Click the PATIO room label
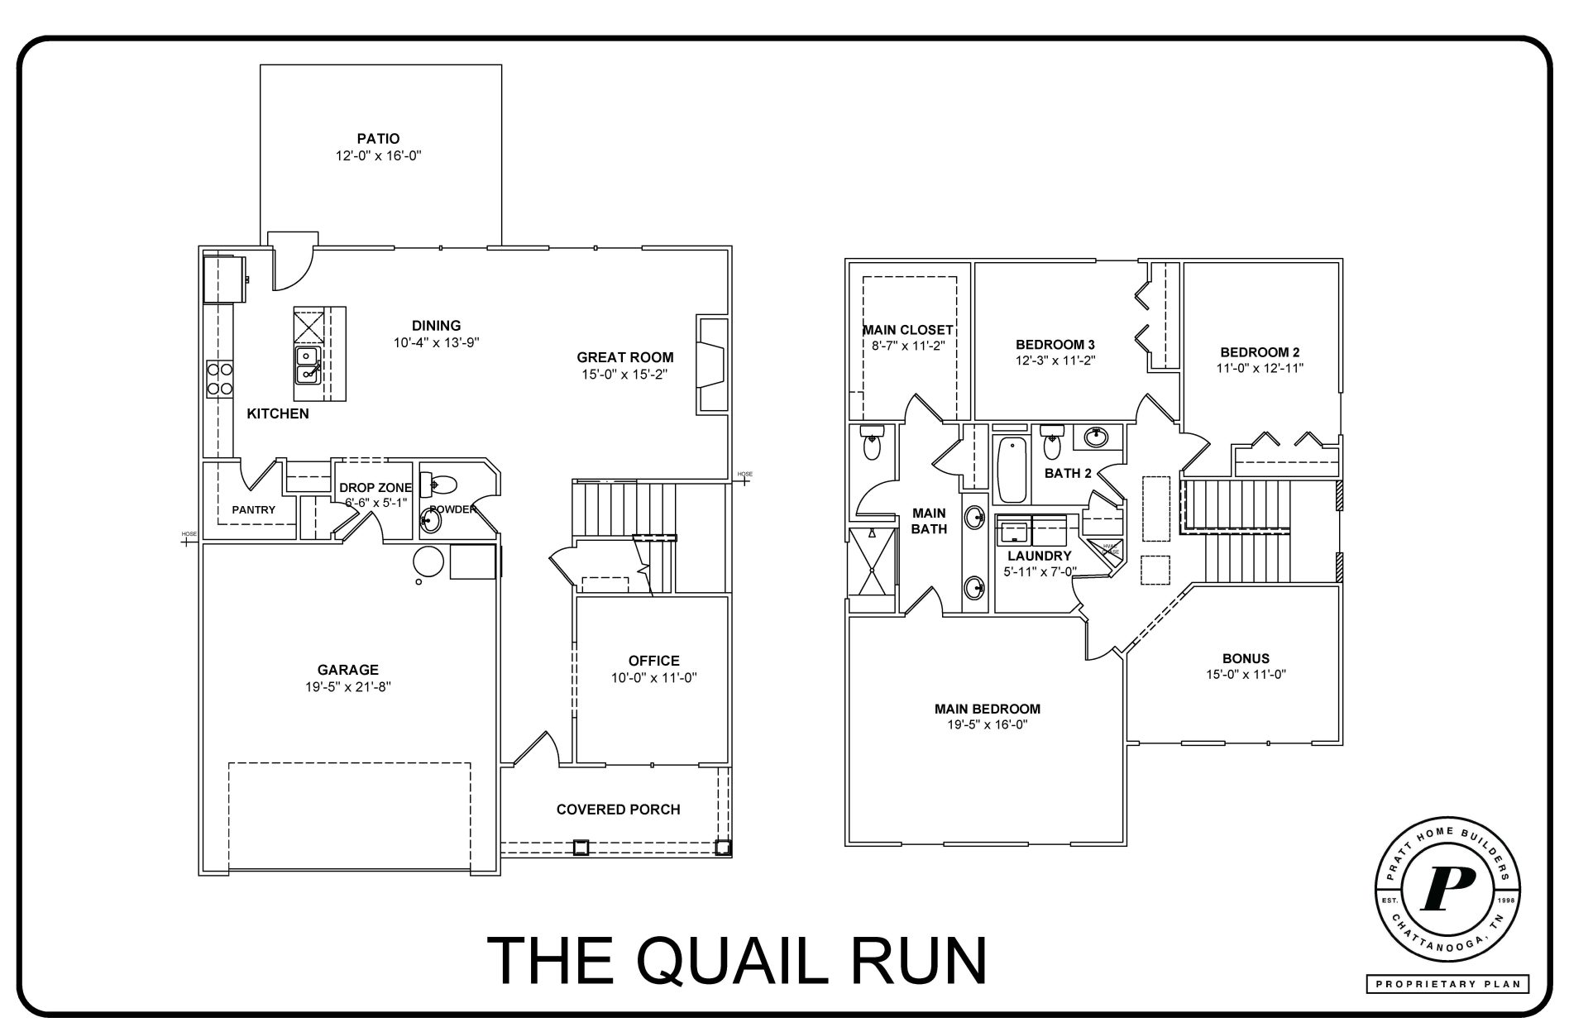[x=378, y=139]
==
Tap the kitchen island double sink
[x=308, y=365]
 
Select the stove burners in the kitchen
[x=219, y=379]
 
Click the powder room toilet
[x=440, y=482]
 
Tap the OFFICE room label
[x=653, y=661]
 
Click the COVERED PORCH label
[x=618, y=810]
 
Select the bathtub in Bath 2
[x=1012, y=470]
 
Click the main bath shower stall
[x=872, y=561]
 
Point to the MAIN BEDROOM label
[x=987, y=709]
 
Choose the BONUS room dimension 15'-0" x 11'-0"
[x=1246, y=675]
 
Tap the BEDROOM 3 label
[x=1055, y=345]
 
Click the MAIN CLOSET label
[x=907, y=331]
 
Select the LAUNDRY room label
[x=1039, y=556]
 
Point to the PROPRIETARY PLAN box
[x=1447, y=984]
---
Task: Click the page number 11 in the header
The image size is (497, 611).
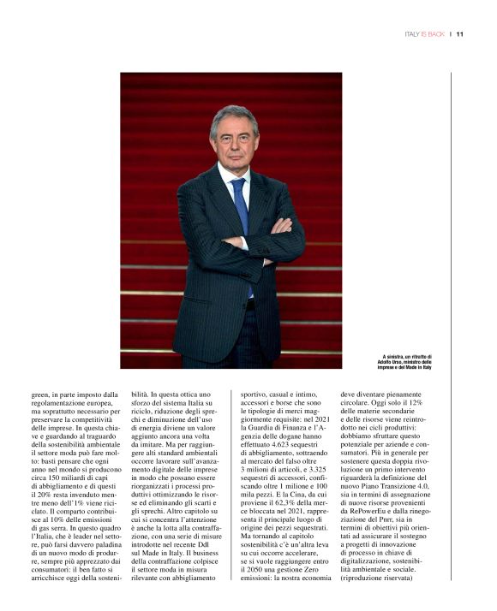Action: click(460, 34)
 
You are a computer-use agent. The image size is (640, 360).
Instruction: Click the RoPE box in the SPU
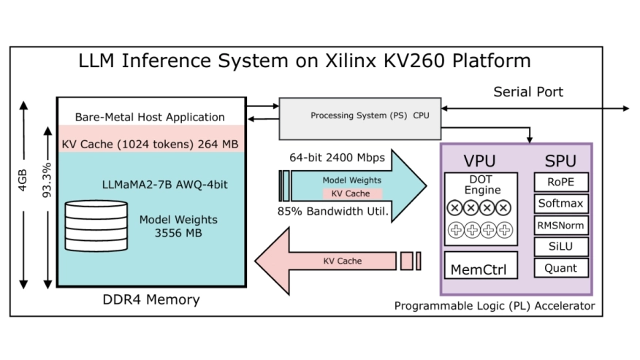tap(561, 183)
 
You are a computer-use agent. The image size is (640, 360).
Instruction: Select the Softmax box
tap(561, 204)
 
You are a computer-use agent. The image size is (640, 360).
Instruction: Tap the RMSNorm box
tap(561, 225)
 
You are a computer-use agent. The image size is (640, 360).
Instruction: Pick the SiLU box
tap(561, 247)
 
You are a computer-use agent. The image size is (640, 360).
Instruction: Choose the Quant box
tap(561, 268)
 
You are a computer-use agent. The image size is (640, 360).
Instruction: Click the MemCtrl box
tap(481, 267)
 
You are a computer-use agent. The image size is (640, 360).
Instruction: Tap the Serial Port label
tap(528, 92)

# [GOAL]
Please list every line in the records above that contains the string "Instruction", copying each line in full. Case counts.

# [SOLUTION]
Instruction: Click the RoPE box in the SPU
Instruction: Select the Softmax box
Instruction: Tap the RMSNorm box
Instruction: Pick the SiLU box
Instruction: Choose the Quant box
Instruction: Click the MemCtrl box
Instruction: Tap the Serial Port label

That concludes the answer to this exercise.